** Opening Working data block **
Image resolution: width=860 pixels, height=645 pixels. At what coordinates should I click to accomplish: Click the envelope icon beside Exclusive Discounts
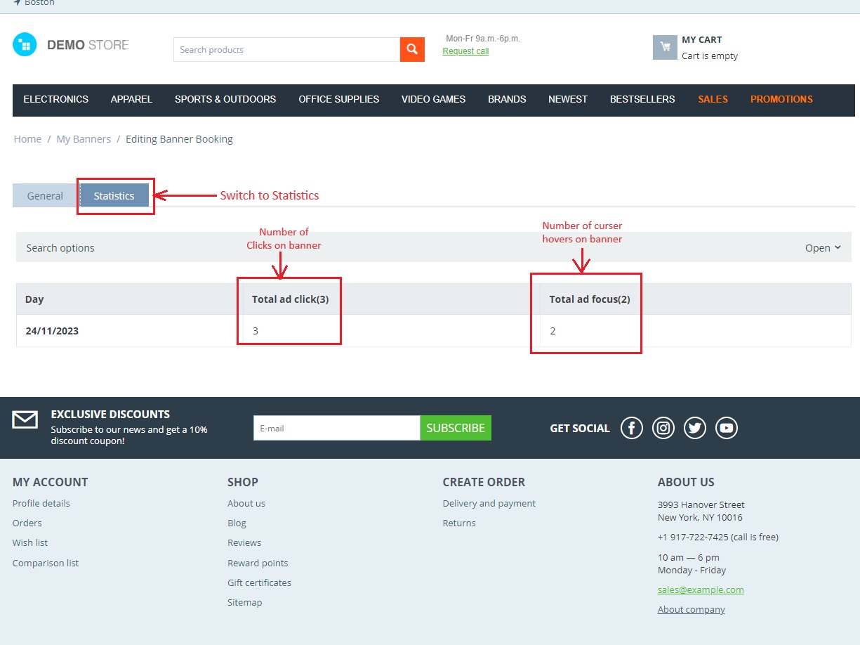click(25, 419)
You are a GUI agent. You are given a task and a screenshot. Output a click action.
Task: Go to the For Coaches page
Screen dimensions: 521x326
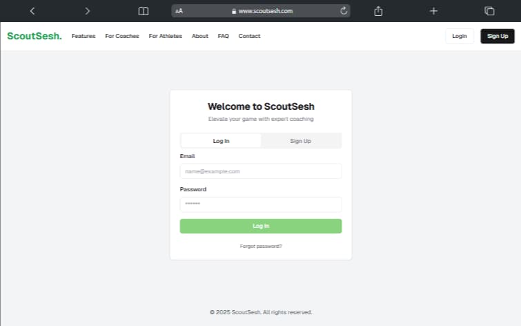pos(122,36)
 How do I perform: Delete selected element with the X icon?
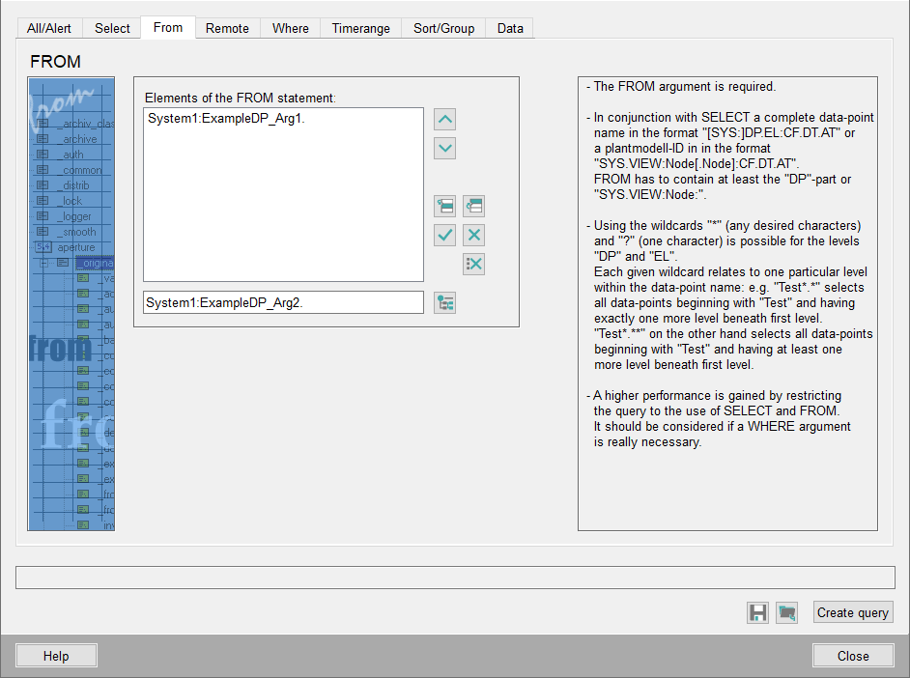pyautogui.click(x=473, y=235)
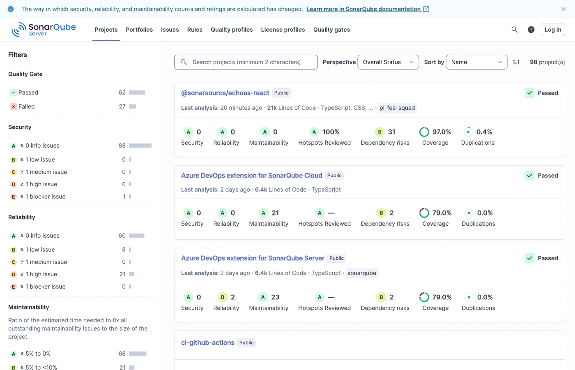Click the green Passed checkmark on echoes-react

[529, 93]
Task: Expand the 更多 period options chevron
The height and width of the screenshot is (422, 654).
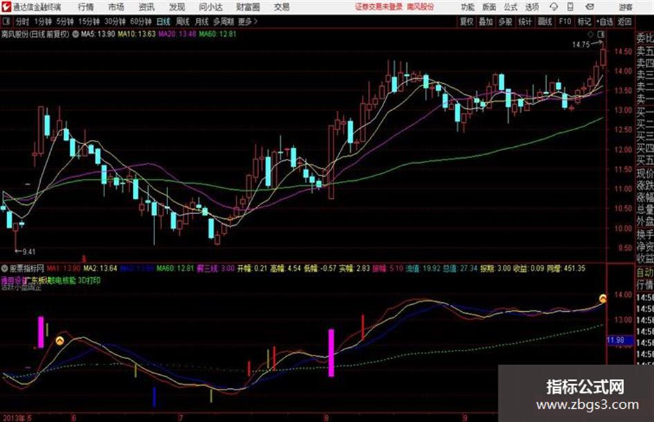Action: coord(255,21)
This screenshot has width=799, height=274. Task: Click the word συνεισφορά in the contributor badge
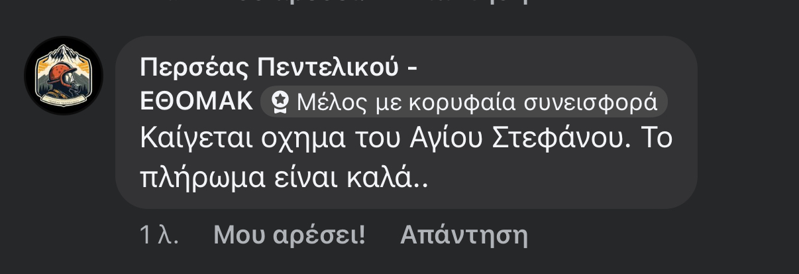(590, 102)
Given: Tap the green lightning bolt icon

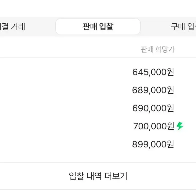Looking at the screenshot, I should point(180,126).
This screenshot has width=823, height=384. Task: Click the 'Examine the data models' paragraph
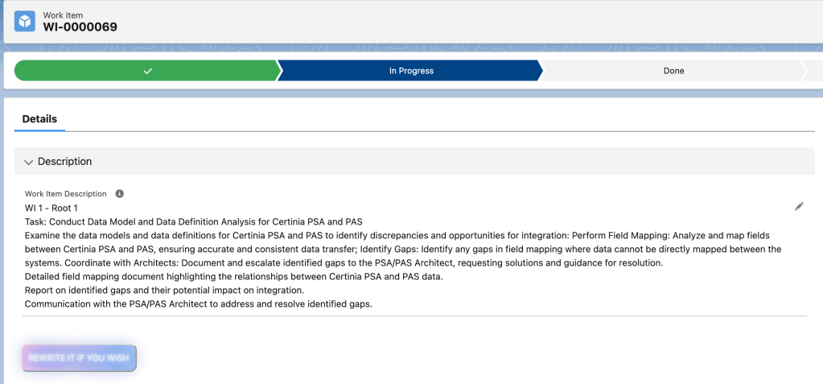pyautogui.click(x=402, y=242)
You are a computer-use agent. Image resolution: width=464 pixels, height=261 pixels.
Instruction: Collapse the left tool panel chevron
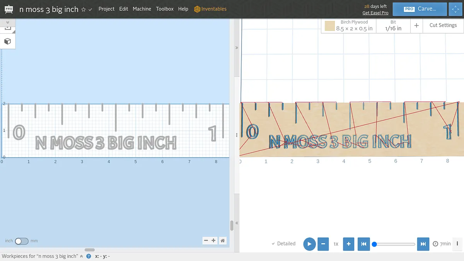(8, 22)
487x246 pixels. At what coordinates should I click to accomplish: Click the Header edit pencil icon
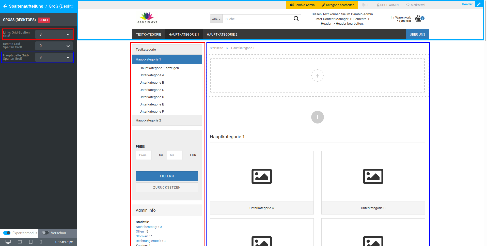(479, 4)
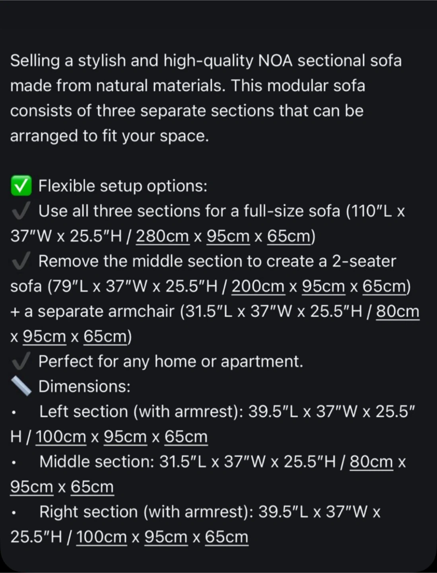Click the 95cm link after 200cm
The height and width of the screenshot is (573, 437).
pos(323,287)
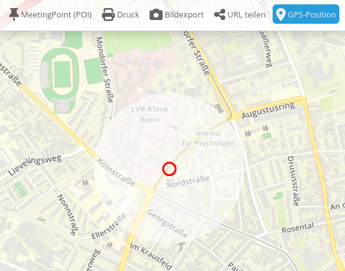Click the stadium sports field on map

[62, 75]
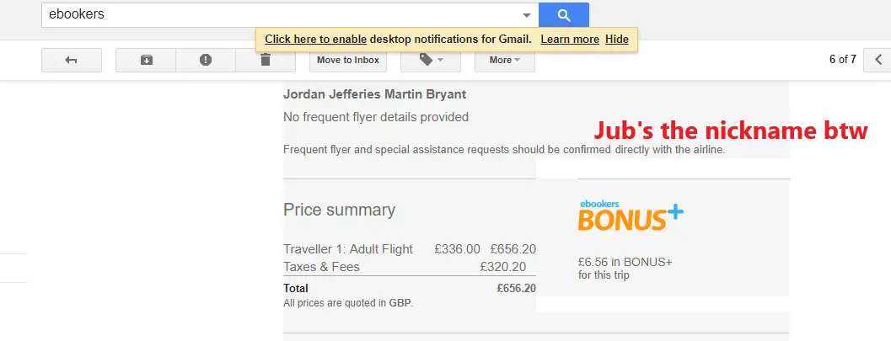
Task: Expand the More actions menu
Action: tap(505, 60)
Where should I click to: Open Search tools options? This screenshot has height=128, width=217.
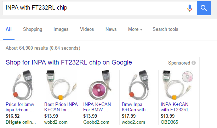[165, 29]
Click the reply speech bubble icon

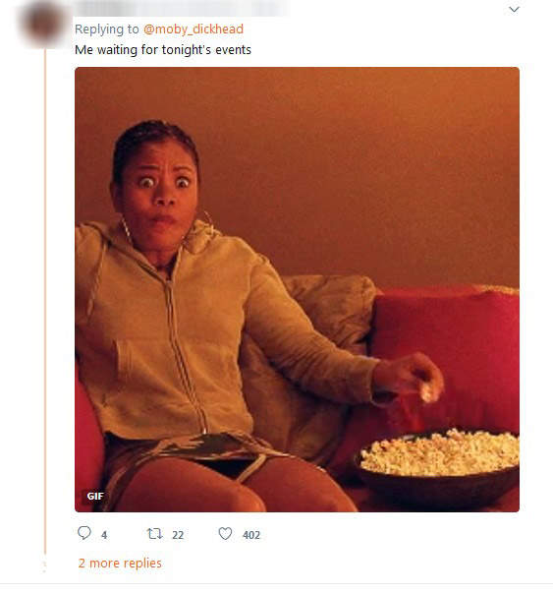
** Closing Working data block **
> [Exercise objective] Leave out the pictures and transcribe the entries above exactly.

> [Exercise output]
Image resolution: width=860 pixels, height=645 pixels. At what coordinates should I click to accomplish: Click the envelope icon beside Exclusive Discounts
click(25, 419)
You are a GUI agent. You are given a task and a screenshot. Output a click action.
Task: Go to the For Coaches page
Screen dimensions: 521x326
pos(122,36)
 How do I perform: Delete selected element with the X icon?
pyautogui.click(x=473, y=235)
Click the green Passed checkmark on echoes-react

[529, 93]
Task: Expand the 更多 period options chevron
The height and width of the screenshot is (422, 654).
Action: coord(255,21)
This screenshot has width=799, height=274. Task: Click the word συνεισφορά in the contributor badge
(590, 102)
Given: Tap the green lightning bolt icon

Looking at the screenshot, I should point(180,126).
This screenshot has width=823, height=384. Task: Click the 'Examine the data models' paragraph
pyautogui.click(x=402, y=242)
You are a computer-use agent. Image resolution: width=464 pixels, height=261 pixels.
Instruction: Collapse the left tool panel chevron
(8, 22)
487x246 pixels. At what coordinates should I click to accomplish: Click the Header edit pencil icon
(479, 4)
Click the 95cm link after 200cm
The height and width of the screenshot is (573, 437).
pos(323,287)
Click the stadium sports field on map

[62, 75]
Task: Expand the More actions menu
Action: tap(505, 60)
Where should I click to: Open Search tools options? This screenshot has height=128, width=217.
[165, 29]
Click the reply speech bubble icon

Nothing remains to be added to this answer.